### YOUR ASSIGNMENT:
Find the line below with "Click the #Software: Microsoft" and the line with "This screenshot has height=742, width=1662.". Output exactly those lines and everything between them, leaving out the pictures.

### EXERCISE MATERIAL:

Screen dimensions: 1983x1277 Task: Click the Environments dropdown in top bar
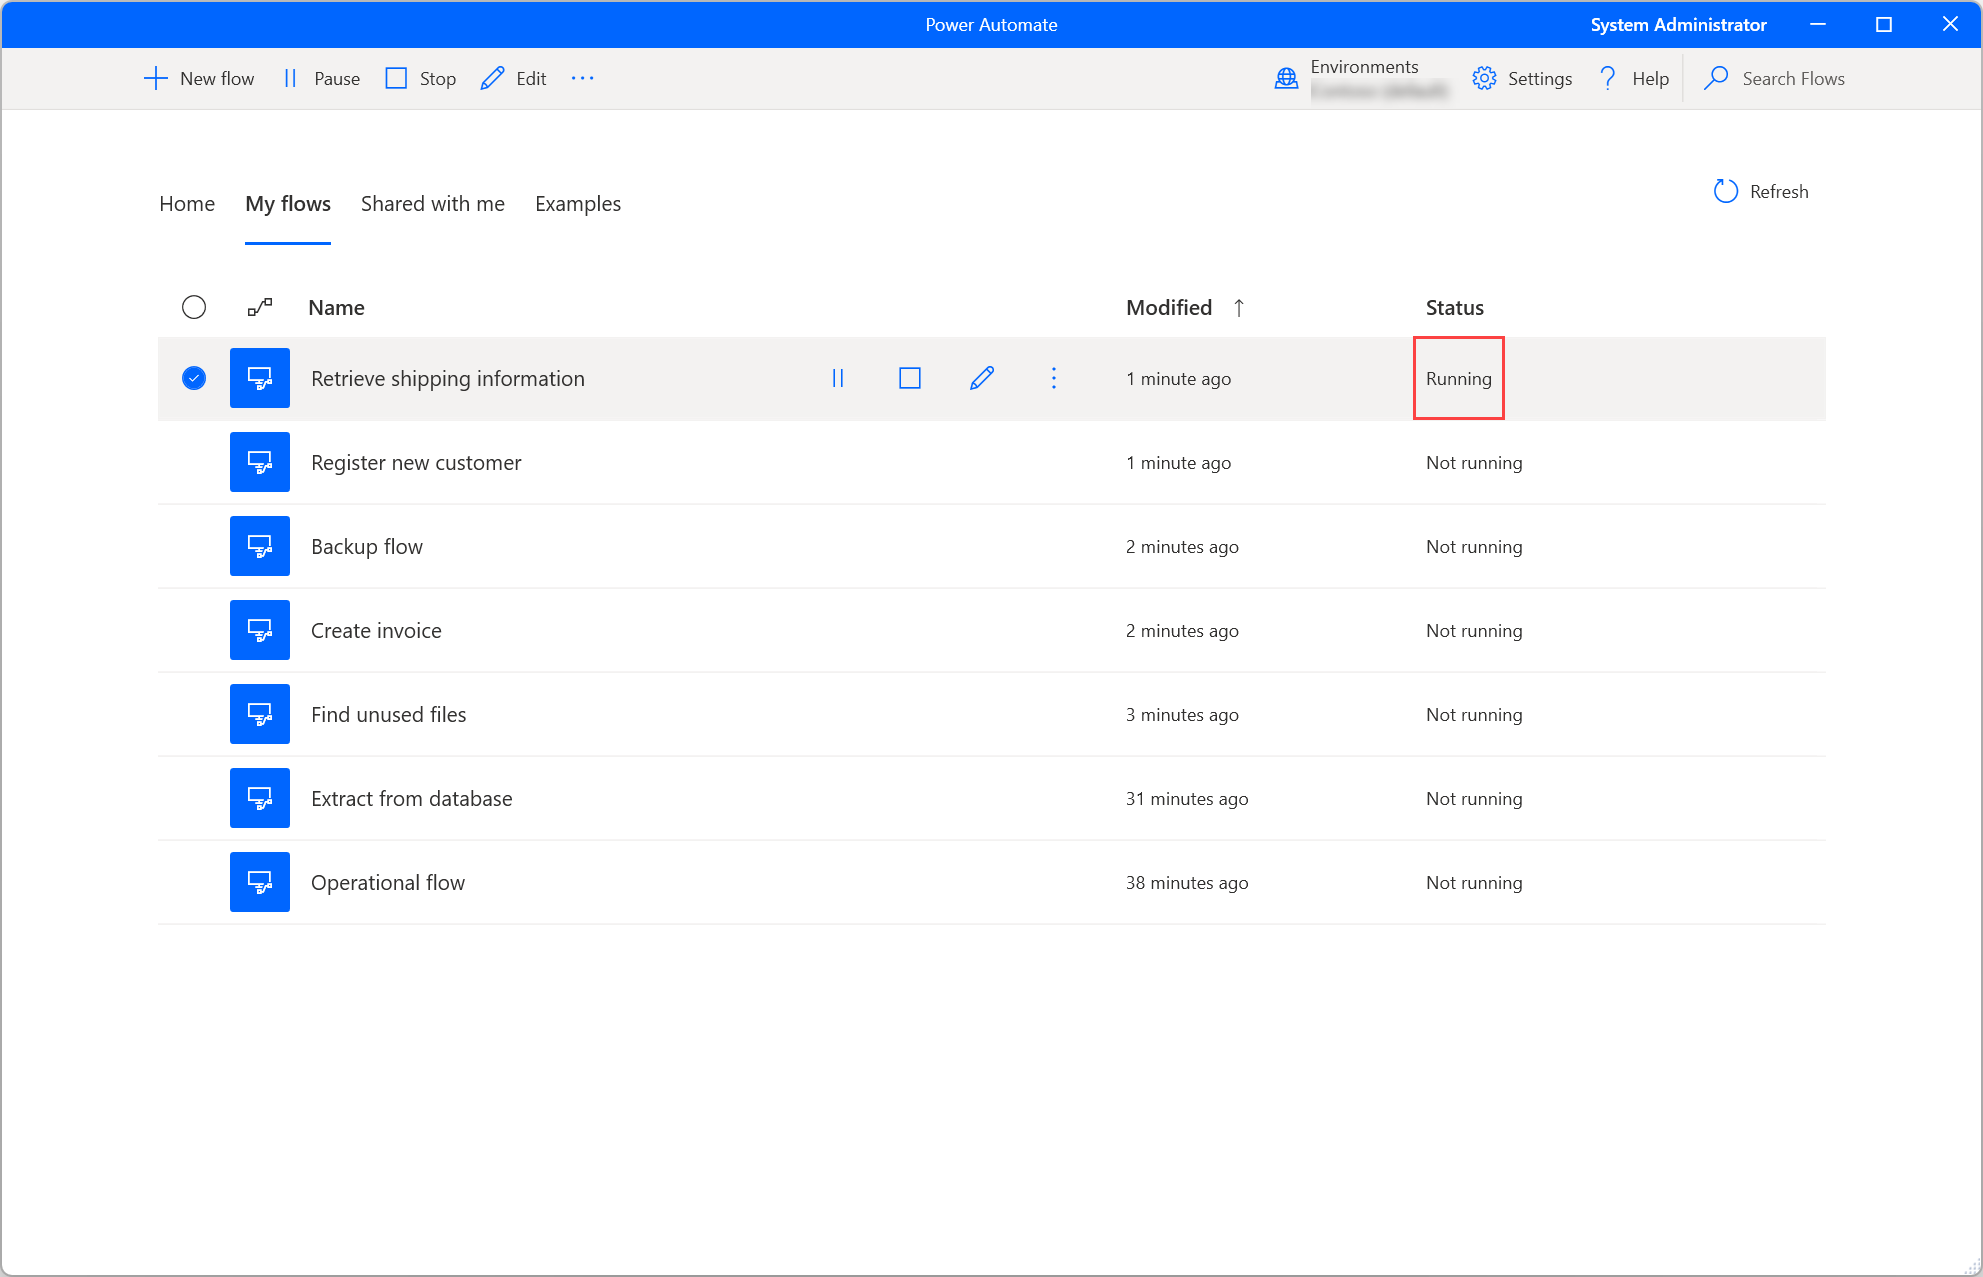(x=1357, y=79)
---
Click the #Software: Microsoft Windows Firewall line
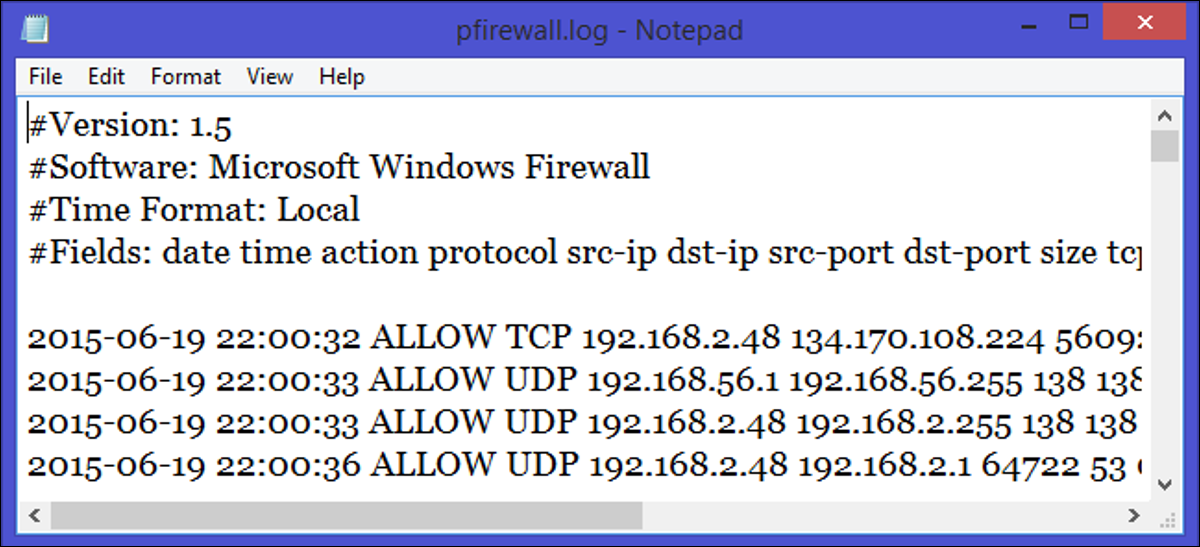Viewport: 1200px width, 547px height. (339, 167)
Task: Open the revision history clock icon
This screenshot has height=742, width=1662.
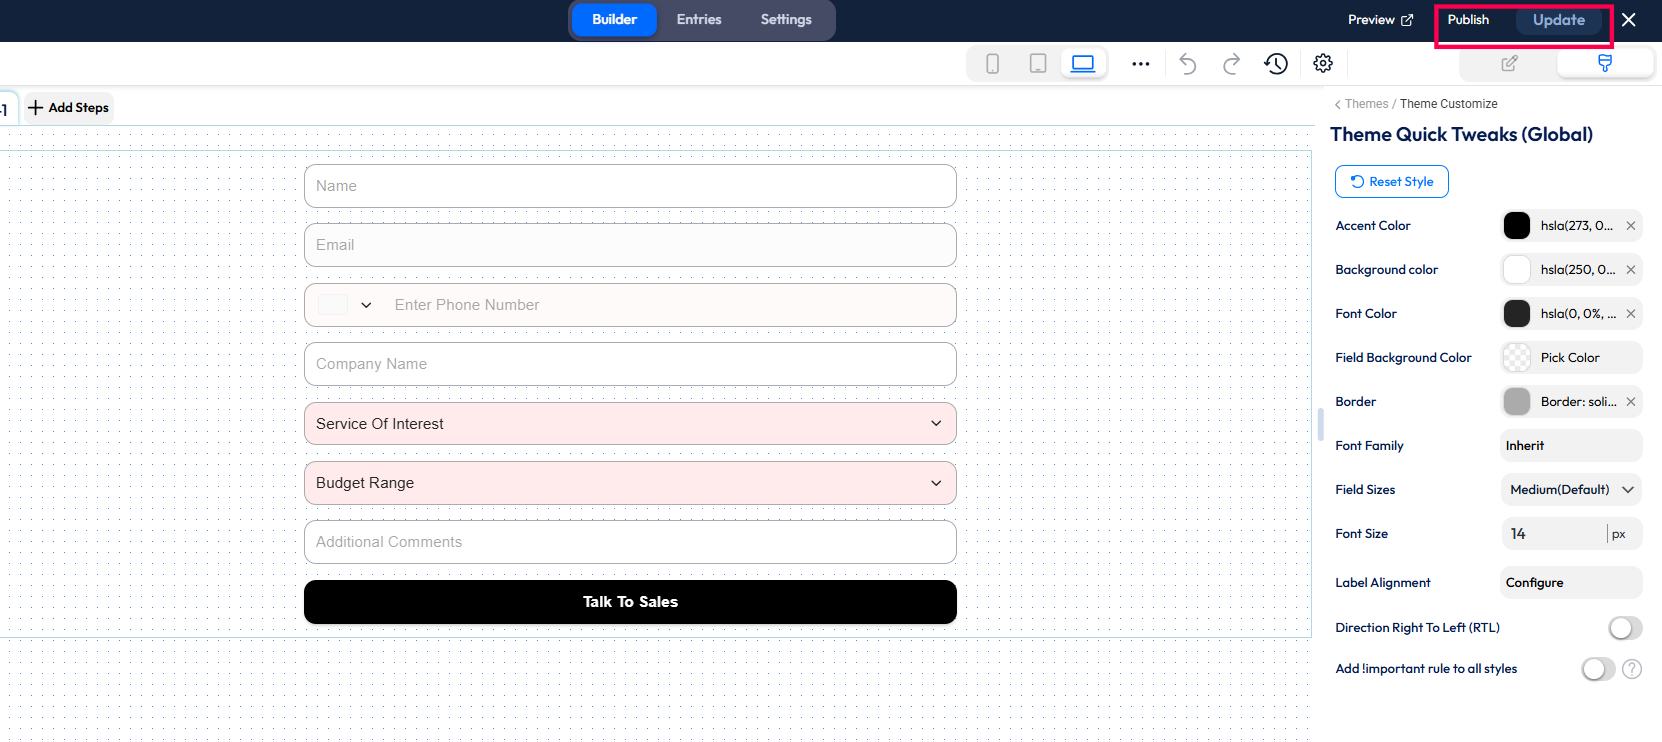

### WRITTEN ANSWER:
Click the #Software: Microsoft Windows Firewall line
Viewport: 1200px width, 547px height. (339, 167)
Task: Open the revision history clock icon
This screenshot has height=742, width=1662.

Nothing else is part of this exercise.